La differenza tra una fiorentina memorabile e una semplicemente buona si decide al banco del macellaio. La carne da supermercato in vaschetta non è in genere all'altezza: la frollatura è breve (10-12 giorni), il taglio standardizzato non rispetta lo spessore richiesto, e l'osso a T è spesso assente, sostituito da un comune costato senza filetto.
La macelleria di fiducia resta la prima scelta per chi vive in città. Chiedete chiaramente: una fiorentina di chianina o razza italiana, frollata almeno 21 giorni, spessore minimo 5 centimetri. Un buon macellaio toscano vi mostrerà la carne intera prima di tagliarla e vi dirà esattamente da quanti giorni è in cella di frollatura. Il prezzo nel 2026 oscilla tra 38 e 65 euro al chilo, a seconda della razza e della stagionatura. Sotto i 30 euro al chilo è quasi sempre un compromesso sulla qualità.
Per i puristi, l'acquisto direttamente dall'allevatore — spesso possibile nei consorzi della Val di Chiana o nel Mugello — taglia il prezzo di un 15-20 % e garantisce piena tracciabilità. Si compra di solito in mezzene o quarti da congelare, soluzione adatta a famiglie numerose o gruppi di amici che fanno scorta insieme.
Errori da non commettere mai
- Comprare una bistecca sotto i 4 cm di spessore.
- Cuocere la carne ancora fredda di frigo.
- Salare prima della cottura: il sale tira fuori l'umidità.
- Bucherellare la carne con la forchetta per girarla — usate sempre le pinze.
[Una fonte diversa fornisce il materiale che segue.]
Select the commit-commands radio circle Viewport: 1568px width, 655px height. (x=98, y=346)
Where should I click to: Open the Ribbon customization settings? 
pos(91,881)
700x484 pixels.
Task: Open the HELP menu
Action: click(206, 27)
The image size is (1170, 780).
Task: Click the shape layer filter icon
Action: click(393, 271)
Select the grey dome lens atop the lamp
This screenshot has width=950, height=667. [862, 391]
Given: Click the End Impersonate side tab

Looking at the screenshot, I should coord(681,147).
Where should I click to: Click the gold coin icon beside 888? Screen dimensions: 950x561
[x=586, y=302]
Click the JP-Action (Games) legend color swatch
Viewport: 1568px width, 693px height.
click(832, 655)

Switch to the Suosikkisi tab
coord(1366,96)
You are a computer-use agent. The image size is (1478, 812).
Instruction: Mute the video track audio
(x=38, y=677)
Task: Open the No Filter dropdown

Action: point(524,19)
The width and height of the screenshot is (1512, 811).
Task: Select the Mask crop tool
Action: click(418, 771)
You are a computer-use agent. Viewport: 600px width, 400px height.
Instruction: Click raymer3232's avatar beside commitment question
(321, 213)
- Cuocerla oltre il sangue.
- Saltare il riposo prima di tagliare.
Cosa servire con la fiorentina
La tradizione toscana è essenziale: fagioli all'olio (cannellini lessati conditi solo con olio, sale e pepe), patate arrosto al rosmarino, oppure cicoria di campo ripassata in padella con aglio e peperoncino. Vino: un Chianti Classico o un Brunello di Montalcino, mai un bianco.
In conclusione
La fiorentina è un piatto di pochi ingredienti e poche regole, ma quelle poche regole vanno rispettate. Una buona carne, una brace giusta, il tempo corretto sul fuoco e la pazienza di lasciarla riposare: è tutto quello che serve per portare in tavola un pezzo di Toscana che vale ogni minuto e ogni euro speso al macellaio.